Multiple Sclerosis is a debilitating disease that the public needs to be more familiar with. The main reason for choosing this topic is the availability of the sources and the desire to acquire more knowledge of this condition. Multiple Sclerosis is a neurological disorder that has no certain cause, unlike heart disease that can be caused by poor diet and exercise. Being acquainted with such a rare person that is diagnosed with Multiple Sclerosis, this mysterious disease provides a lot of information that would otherwise be unknown. Having a friend diagnosed with Multiple Sclerosis, the need for knowing more on this subject is necessary to help her be better accommodated at home or work.
Multiple Sclerosis is not gender specific (more common in women), and is a pestilence disease. However, Multiple Sclerosis does have a preference when it comes to ethnic backgrounds, genetics, climate, and latitude location. The backgrounds and races are an interesting twist to this disease.

_Supplied material:_
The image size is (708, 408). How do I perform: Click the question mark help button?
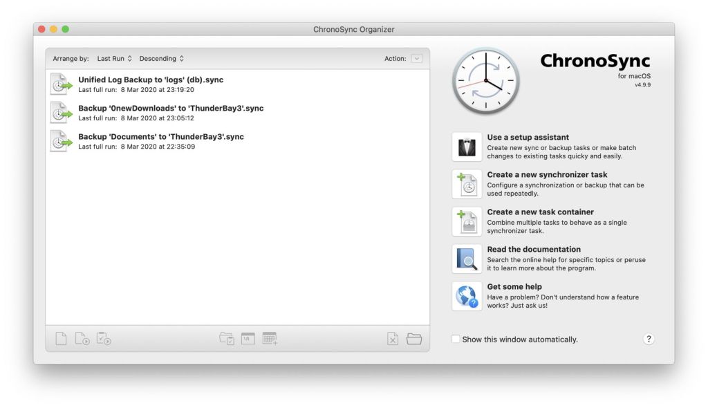pyautogui.click(x=649, y=339)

_Task details:_ Write the next part of the multiple sclerosis passage, picking up after its final sentence. The material has no connection to the text on multiple sclerosis.

_Exercise response:_
According to "Multiple Sclerosis (MS)--What Increases Your Risk:" WebMD, People of Western European ancestry are more likely to develop MS. It is uncommon in Native Americans (American Indians), Eskimos, and Africans" (1). Multiple Sclerosis is thought to be a genetic disease, but that fact is not yet proven; however, it is hard to figure out why ethnic backgrounds make a difference in the chance of acquiring Multiple Sclerosis.
There are some unexplained locations that have clusters of multiple sclerosis-diagnosed people without any explanation. According to Tanya Hagler (interview), "There are also 'clusters' of MS that no one has found the significance of. I belong to one of those clusters. There are over 20 (I think 25-26) confirmed cases of MS in women from my hometown. There
are only about 2000 people from Rector" (1). According to Charles Clayman, M.D., author of "The...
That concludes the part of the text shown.